- Nasarkhasiabad Location within Iran
- Coordinates: 33°18′32″N 47°24′38″E﻿ / ﻿33.30889°N 47.41056°E
- Country: Iran
- Province: Lorestan
- County: Rumeshkan
- District: Suri
- Rural District: Suri

Population (2016)
- • Total: 655
- Time zone: UTC+3:30 (IRST)

= Nasarkhasiabad =

Village in Lorestan province, Iran

Nasarkhasiabad (نسارخاصي اباد) (Note: Also romanized as Nasārkhāṣīābād) is a village in Suri Rural District (Note: Formerly Rumeshkan-e Gharbi Rural District) of Suri District in Rumeshkan County, Lorestan province, Iran.

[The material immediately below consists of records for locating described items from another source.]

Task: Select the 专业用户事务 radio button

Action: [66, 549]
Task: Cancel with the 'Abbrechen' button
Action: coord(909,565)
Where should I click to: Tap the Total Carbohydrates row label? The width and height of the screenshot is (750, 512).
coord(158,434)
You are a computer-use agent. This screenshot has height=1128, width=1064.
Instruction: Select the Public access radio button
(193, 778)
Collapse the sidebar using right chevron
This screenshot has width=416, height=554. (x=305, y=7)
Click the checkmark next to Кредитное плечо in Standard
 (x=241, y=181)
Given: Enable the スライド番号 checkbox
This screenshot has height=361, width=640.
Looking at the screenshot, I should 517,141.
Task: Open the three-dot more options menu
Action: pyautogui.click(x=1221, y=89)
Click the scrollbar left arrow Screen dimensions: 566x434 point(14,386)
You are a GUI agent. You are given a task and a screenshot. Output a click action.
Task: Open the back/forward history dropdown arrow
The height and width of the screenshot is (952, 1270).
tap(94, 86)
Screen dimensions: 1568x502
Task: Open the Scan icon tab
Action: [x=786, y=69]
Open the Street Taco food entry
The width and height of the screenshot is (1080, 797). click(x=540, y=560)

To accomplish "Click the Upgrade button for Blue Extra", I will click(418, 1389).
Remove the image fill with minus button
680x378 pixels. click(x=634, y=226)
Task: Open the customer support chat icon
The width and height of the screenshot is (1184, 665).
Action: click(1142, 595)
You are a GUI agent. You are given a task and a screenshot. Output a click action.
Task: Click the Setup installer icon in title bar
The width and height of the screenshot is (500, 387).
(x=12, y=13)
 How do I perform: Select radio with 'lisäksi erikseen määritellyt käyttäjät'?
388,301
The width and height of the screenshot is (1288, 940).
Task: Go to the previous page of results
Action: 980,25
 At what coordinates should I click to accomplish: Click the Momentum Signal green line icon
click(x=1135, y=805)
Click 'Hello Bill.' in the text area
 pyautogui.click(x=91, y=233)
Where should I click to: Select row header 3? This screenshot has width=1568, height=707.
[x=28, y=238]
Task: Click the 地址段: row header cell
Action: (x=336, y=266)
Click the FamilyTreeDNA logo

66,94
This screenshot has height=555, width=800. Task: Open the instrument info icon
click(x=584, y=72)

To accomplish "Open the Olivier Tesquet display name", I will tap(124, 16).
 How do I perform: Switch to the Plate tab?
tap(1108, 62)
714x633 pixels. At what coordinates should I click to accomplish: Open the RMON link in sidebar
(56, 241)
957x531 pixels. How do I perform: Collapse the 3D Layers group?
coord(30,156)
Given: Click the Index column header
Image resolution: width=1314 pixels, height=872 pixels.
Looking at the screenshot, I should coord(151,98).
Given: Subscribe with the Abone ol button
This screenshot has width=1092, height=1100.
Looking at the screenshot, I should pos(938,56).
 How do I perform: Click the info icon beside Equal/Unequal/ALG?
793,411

It is between the villages of Azizabad to the northwest, and Padarvand-e Sofla to the southeast.

==Demographics==
===Population===
At the time of the 2006 National Census, the village's population was 558 in 109 households, when it was in Rumeshkan-e Gharbi Rural District (Note: Renamed Suri Rural District) of the former Rumeshkan District in Kuhdasht County. The following census in 2011 counted 626 people in 148 households. The 2016 census measured the population of the village as 655 people in 193 households, by which time the district had been separated from the county in the establishment of Rumeshkan County. The rural district was transferred to the new Suri District and renamed Suri Rural District.